**Objective:** Reproduce everything from the beginning of the items down to the line containing "[x=453, y=621]" as a numbered list, leaving out any blank lines.

-- begin Given records --

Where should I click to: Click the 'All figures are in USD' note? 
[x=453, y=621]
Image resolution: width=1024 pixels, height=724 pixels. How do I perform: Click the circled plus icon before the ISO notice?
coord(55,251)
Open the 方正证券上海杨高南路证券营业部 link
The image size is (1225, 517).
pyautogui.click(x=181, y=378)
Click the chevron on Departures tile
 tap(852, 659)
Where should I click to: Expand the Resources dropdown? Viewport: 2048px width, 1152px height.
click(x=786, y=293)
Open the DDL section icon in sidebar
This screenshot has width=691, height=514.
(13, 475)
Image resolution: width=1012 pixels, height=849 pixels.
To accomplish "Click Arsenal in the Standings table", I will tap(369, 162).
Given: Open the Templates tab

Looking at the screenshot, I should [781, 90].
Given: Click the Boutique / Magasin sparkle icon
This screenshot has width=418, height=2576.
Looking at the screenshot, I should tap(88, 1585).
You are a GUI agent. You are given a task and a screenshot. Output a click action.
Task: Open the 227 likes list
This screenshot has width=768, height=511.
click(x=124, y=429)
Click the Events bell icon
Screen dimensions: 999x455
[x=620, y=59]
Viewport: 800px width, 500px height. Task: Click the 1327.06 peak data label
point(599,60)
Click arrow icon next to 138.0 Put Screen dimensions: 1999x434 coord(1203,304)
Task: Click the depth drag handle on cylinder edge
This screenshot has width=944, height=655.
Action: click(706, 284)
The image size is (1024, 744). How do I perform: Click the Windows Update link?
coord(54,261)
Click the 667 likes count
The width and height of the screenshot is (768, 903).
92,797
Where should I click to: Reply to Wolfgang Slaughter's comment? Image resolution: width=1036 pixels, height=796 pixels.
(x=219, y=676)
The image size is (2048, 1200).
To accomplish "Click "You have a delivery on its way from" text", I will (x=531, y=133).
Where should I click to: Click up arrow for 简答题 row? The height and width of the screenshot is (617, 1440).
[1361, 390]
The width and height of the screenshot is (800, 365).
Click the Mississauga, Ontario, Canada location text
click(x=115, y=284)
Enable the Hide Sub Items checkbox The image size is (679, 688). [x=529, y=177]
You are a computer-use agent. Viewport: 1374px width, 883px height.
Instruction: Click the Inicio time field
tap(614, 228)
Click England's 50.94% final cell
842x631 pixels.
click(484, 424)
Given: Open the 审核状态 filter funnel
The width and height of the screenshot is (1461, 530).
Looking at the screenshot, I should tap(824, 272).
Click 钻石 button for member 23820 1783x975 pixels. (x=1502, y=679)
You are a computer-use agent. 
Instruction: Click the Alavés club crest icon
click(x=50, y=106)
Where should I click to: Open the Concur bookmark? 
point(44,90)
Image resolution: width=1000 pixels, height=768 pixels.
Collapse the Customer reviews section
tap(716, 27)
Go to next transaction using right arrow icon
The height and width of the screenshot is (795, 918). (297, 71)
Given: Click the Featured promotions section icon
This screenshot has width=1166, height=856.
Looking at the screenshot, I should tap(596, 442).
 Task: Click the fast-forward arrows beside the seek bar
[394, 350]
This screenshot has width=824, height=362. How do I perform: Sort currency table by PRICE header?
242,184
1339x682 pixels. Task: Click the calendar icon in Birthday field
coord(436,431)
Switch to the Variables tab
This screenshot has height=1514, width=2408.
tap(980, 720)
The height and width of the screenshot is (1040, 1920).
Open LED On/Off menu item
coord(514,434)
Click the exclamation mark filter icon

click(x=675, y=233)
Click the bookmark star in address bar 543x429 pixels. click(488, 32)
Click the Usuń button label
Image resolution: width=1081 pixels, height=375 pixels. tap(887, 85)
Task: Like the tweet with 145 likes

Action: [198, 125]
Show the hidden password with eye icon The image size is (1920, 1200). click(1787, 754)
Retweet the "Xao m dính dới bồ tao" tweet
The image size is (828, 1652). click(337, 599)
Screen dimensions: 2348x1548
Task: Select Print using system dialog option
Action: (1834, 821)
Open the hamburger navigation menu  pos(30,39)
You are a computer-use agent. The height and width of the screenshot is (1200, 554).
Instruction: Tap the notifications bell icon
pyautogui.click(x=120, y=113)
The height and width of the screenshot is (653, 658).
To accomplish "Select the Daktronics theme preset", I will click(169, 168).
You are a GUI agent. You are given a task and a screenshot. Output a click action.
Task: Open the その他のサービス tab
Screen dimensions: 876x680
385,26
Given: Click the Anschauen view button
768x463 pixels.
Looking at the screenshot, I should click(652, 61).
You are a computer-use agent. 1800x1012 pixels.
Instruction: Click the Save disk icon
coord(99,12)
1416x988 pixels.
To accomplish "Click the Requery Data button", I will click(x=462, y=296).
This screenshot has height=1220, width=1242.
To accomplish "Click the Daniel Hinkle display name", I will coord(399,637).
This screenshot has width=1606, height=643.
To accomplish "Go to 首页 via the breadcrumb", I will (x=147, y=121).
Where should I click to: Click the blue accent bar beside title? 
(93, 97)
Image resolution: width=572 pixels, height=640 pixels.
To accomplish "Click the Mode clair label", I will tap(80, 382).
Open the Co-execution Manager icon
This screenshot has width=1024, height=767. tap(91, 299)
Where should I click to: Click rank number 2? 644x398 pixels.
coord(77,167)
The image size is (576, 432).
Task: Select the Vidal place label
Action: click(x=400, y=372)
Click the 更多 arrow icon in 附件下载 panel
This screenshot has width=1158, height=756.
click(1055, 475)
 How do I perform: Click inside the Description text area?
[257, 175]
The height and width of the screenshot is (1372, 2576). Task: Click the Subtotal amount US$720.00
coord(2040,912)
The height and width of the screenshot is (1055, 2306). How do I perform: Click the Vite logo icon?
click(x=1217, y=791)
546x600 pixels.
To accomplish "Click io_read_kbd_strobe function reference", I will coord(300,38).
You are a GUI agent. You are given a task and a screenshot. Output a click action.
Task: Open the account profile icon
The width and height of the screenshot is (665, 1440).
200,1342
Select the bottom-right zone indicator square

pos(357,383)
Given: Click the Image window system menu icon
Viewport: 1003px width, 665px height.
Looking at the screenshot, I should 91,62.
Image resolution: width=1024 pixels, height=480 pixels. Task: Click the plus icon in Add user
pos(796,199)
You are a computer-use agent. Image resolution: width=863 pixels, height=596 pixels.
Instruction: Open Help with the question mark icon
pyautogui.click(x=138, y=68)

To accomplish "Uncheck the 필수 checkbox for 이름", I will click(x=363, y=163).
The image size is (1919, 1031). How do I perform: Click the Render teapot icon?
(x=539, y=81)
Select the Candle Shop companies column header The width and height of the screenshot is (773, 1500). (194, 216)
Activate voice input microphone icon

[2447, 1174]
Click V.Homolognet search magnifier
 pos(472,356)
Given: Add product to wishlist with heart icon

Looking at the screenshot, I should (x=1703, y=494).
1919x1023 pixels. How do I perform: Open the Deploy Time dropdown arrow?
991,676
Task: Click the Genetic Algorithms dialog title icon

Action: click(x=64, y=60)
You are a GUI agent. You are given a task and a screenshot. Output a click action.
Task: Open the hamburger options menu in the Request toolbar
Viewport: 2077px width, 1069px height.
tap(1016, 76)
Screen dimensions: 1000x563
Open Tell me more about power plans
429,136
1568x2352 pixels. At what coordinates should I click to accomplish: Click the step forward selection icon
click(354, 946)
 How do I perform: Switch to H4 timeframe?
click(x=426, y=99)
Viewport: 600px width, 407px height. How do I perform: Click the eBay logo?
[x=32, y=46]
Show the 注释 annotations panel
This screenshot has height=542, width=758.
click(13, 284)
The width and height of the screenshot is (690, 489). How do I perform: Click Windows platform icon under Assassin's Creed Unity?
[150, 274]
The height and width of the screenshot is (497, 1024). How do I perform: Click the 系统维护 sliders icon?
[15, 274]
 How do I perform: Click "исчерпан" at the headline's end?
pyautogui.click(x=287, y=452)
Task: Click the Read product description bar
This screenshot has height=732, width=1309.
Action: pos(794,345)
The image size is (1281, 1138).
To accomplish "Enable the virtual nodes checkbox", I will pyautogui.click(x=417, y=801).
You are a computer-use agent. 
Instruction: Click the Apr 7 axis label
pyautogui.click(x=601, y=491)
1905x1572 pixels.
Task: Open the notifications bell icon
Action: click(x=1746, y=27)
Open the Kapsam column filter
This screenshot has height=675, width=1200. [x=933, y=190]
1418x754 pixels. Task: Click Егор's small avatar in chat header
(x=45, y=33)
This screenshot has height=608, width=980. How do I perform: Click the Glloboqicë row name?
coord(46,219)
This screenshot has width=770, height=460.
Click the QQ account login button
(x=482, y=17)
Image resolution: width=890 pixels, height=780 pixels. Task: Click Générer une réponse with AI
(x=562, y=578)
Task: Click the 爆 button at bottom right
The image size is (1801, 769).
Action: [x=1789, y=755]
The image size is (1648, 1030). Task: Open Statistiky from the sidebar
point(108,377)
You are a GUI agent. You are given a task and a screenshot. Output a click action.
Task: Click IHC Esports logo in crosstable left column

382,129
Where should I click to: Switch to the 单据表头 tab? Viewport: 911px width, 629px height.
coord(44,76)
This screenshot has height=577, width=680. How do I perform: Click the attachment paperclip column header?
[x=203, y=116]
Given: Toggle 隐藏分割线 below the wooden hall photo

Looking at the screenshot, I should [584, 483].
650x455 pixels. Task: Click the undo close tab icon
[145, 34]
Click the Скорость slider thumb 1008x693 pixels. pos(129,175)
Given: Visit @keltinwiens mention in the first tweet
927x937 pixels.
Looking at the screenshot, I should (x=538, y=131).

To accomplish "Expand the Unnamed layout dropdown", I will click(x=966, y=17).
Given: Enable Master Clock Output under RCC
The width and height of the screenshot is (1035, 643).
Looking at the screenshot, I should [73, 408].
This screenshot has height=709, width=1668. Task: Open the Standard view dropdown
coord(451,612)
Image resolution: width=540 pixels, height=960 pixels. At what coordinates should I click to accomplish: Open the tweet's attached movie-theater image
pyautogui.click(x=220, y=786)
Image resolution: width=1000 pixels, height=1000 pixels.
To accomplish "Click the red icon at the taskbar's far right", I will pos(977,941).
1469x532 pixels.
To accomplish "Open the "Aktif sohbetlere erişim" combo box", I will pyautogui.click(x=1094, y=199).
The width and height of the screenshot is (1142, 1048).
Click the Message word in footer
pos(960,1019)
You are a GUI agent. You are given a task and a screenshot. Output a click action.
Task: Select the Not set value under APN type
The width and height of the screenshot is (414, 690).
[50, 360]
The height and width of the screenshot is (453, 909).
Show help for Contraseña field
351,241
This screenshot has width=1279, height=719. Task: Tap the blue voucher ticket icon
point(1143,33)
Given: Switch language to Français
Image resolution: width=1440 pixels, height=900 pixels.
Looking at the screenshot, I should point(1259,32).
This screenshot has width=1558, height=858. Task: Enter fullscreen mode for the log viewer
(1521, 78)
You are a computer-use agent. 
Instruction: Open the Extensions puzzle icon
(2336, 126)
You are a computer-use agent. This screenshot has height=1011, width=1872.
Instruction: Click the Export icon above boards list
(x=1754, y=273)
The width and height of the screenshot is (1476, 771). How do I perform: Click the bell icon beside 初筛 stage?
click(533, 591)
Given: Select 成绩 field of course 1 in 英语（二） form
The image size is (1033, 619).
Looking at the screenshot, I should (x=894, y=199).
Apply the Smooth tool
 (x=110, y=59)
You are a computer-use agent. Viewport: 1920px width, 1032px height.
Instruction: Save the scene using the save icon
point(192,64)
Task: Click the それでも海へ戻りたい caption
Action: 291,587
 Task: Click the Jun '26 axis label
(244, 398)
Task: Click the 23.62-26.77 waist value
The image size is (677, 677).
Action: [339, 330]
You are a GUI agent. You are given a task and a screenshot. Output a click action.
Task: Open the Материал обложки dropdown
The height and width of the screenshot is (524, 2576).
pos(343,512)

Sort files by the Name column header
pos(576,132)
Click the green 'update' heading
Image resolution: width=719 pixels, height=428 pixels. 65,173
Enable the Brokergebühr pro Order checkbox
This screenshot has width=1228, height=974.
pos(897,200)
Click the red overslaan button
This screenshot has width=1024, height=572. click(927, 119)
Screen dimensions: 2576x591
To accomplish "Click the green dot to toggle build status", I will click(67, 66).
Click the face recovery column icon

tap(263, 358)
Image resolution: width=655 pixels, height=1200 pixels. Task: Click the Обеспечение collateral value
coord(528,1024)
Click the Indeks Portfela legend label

-- end Given records --

**Full solution:**
1. Where should I click to: Click the 'All figures are in USD' note? 
2. [x=453, y=621]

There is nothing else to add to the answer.